Go to the line containing "Image resolution: width=819" in the records below and print it and every following line exactly, on through the line containing "Given: Collapse the Head Binding 1 tree node", then stop.

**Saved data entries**
——

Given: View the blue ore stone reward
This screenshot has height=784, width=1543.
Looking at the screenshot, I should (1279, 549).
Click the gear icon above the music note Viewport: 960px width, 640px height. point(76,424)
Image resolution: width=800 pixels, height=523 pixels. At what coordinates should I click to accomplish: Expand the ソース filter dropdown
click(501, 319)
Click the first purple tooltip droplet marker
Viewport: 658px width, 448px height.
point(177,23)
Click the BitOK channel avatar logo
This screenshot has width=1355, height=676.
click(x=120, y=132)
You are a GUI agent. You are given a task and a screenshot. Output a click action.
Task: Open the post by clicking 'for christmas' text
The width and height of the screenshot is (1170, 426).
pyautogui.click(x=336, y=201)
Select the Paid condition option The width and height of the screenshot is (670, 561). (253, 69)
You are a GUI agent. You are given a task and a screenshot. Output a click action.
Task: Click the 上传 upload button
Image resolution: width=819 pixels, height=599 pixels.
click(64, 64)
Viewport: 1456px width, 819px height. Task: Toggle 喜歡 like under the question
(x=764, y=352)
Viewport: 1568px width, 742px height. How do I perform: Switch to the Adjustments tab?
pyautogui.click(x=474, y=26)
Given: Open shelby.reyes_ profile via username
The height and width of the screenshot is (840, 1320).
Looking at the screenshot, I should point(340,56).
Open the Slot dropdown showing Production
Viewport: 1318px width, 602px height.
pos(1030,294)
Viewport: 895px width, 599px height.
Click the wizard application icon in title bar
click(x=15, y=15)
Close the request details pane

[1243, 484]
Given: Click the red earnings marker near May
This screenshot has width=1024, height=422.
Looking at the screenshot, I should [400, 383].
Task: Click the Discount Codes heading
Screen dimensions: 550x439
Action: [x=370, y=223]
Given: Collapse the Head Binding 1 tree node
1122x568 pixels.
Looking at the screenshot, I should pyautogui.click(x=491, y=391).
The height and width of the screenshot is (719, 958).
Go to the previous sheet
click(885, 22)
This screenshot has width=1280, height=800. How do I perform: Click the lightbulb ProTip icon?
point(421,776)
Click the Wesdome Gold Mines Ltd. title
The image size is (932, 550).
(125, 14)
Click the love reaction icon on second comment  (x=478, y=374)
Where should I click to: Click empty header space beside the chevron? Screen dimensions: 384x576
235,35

——

**Answer space**
Image resolution: width=819 pixels, height=599 pixels.
click(64, 64)
Viewport: 1456px width, 819px height. Task: Toggle 喜歡 like under the question
(x=764, y=352)
Viewport: 1568px width, 742px height. How do I perform: Switch to the Adjustments tab?
pyautogui.click(x=474, y=26)
Given: Open shelby.reyes_ profile via username
The height and width of the screenshot is (840, 1320).
Looking at the screenshot, I should point(340,56).
Open the Slot dropdown showing Production
Viewport: 1318px width, 602px height.
pos(1030,294)
Viewport: 895px width, 599px height.
Click the wizard application icon in title bar
click(x=15, y=15)
Close the request details pane

[1243, 484]
Given: Click the red earnings marker near May
This screenshot has width=1024, height=422.
Looking at the screenshot, I should [400, 383].
Task: Click the Discount Codes heading
Screen dimensions: 550x439
Action: [x=370, y=223]
Given: Collapse the Head Binding 1 tree node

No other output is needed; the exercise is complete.